Friday, December 25, 2009

How the MBA Helped - Peer Group Working

One thing which I have constantly noticed working with different people across the spectrum (within my organization or with that of the clients), that many of them know how to work with their superiors, most of them think they know how to work with the people who report into them, but very few people have the knack and the maturity of working with peers. And more often than not I have found people who have this ability are those who have had that experience in the past and have worked under pressure situations with people having differing skills.

This is where I also noticed that individuals who had done their MBA from top B Schools, had this opportunity during the course of their MBA. I also found that my experience at ISB helped me immensely in this aspect personally. Experience in ISB has been the most humbling experience for me ever. I went to the school thinking I was God's gift to humanity and surprisingly found out that there were more than 400 better gifts in the school. To top that I was paired with 4 individuals from differing backgrounds and an average experience of less 2 years in comparison to 8 years of mine. But when we all worked in a team for all of our assignments for 6 months (and then later in different groups as well), it was one of the most difficult times for each one of us. We all thought that our POV was the most logical and accurate. We all thought that there is just one correct answer. We took more pains to explain our POV and how that was accurate than listening to what the other person was saying. Our first case study on Splash Marketing took us more than 30 hours and 3 big fights to reach any conclusion. (By the time we were in our last days, a case study never took more than 30 minutes). The journey from that case study where we all were trying to prove ourselves to the time where we all understood that in business there is no one correct answer and that those differing voices of others not only ought to be heard but also ought to be accepted.

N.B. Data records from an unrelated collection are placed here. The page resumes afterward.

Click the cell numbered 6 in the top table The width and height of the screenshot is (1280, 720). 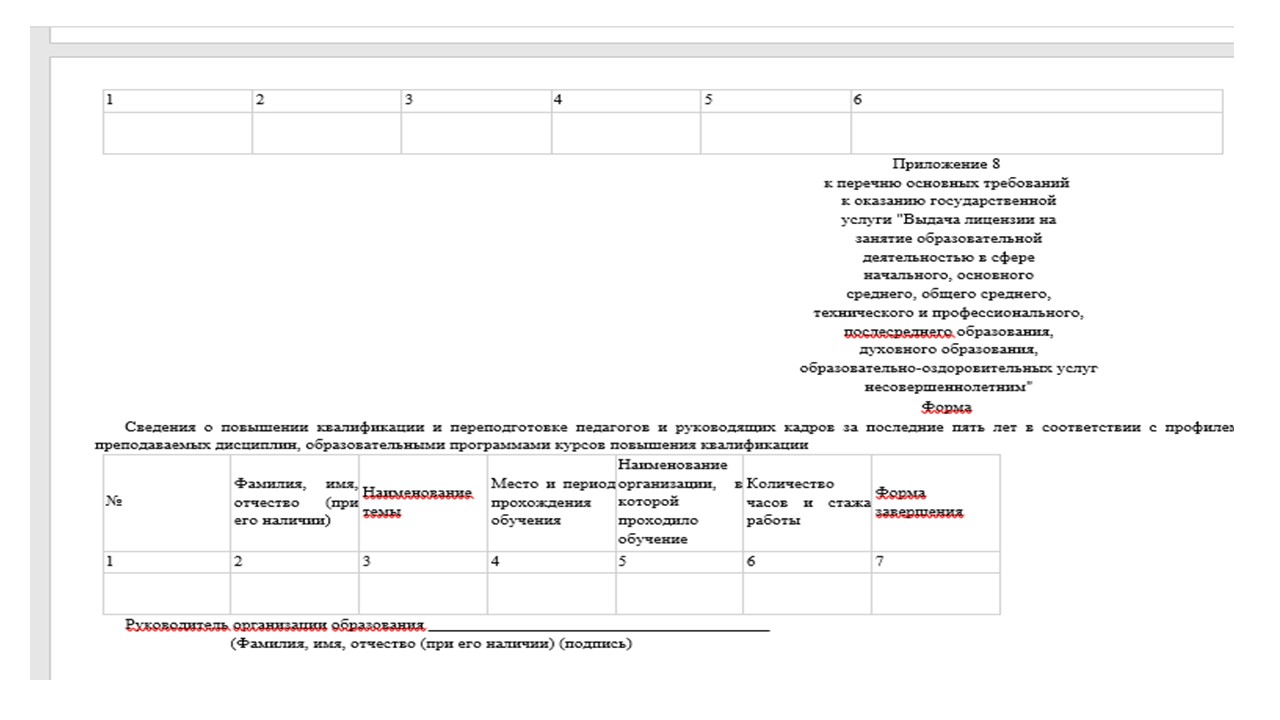point(1036,101)
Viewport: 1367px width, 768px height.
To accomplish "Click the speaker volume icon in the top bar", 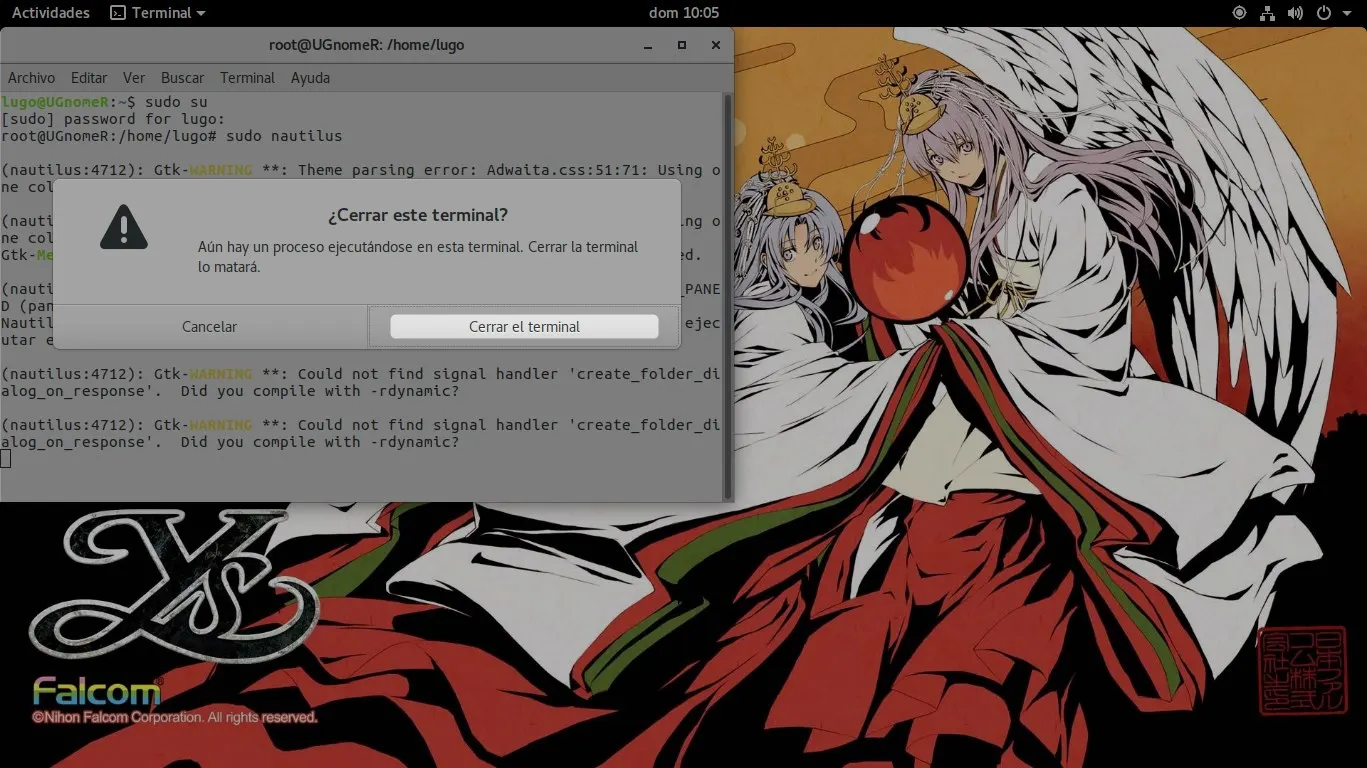I will coord(1295,13).
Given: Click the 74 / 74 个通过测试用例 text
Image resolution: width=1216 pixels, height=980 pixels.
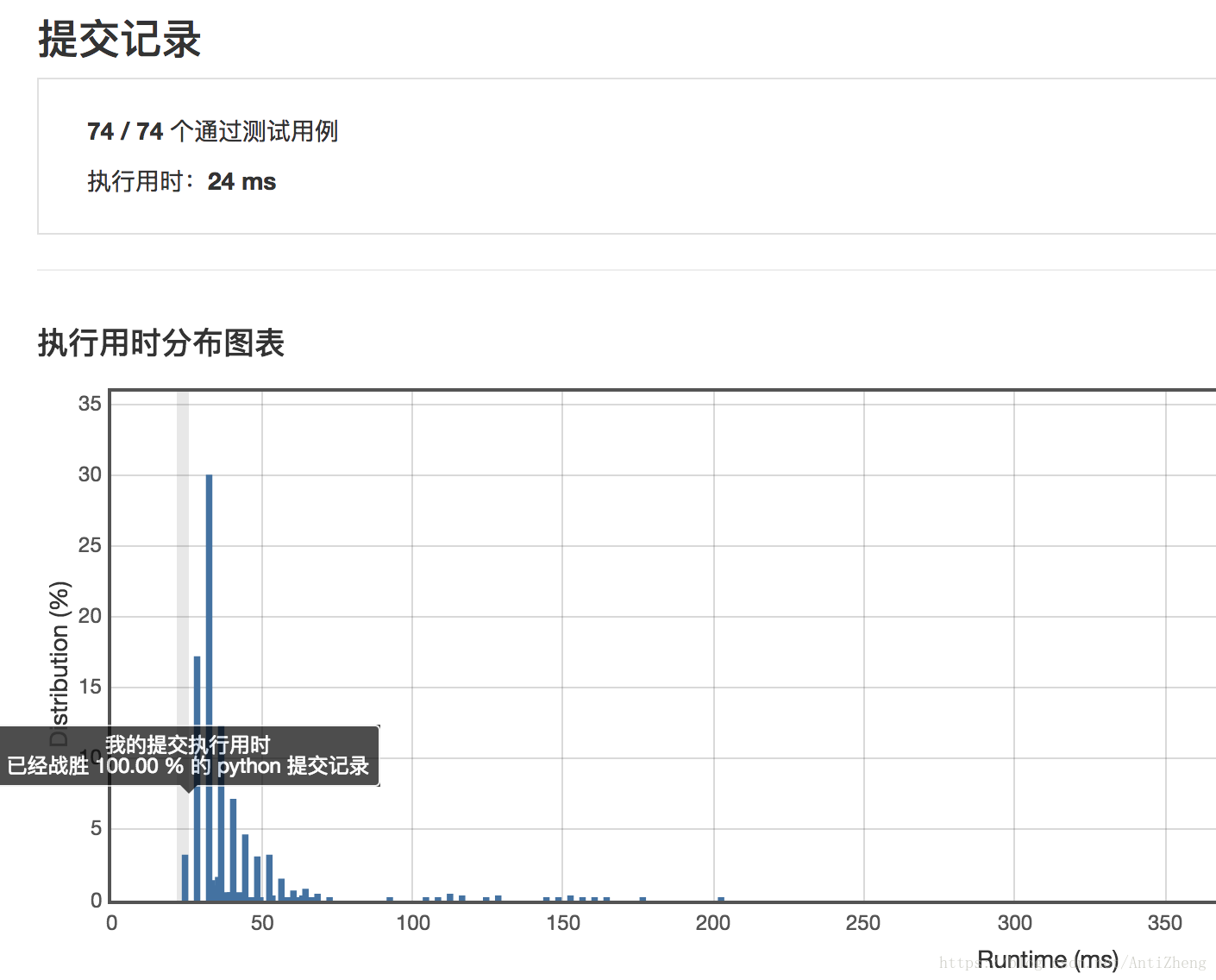Looking at the screenshot, I should tap(212, 131).
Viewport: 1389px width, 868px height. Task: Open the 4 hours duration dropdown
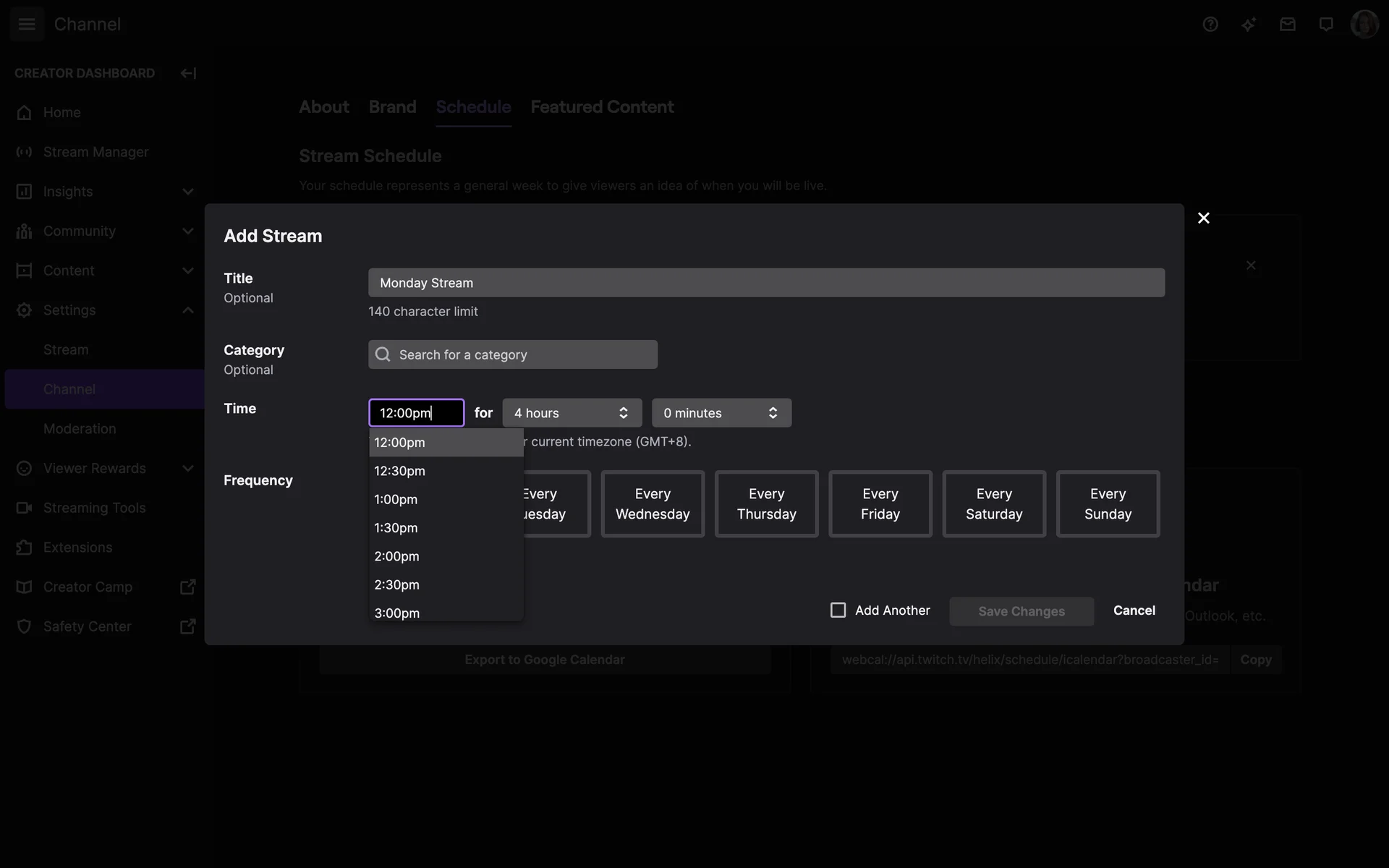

The experience of working in many diverse peer groups in ISB has surely helped me a lot and thus makes it easier for me to work in that kind of environment / projects / meetings where there is no hierarchy, where you cannot escalate to someone and look for a solution, where you cannot just muscle your way or throw the weight of your position around. ISB has been unique in that sense because of the diversity that the school ensures and the spread of experience that the class has.

One more thing that I learnt while doing my MBA with ISB...... seems abstract but is very tangible in experience.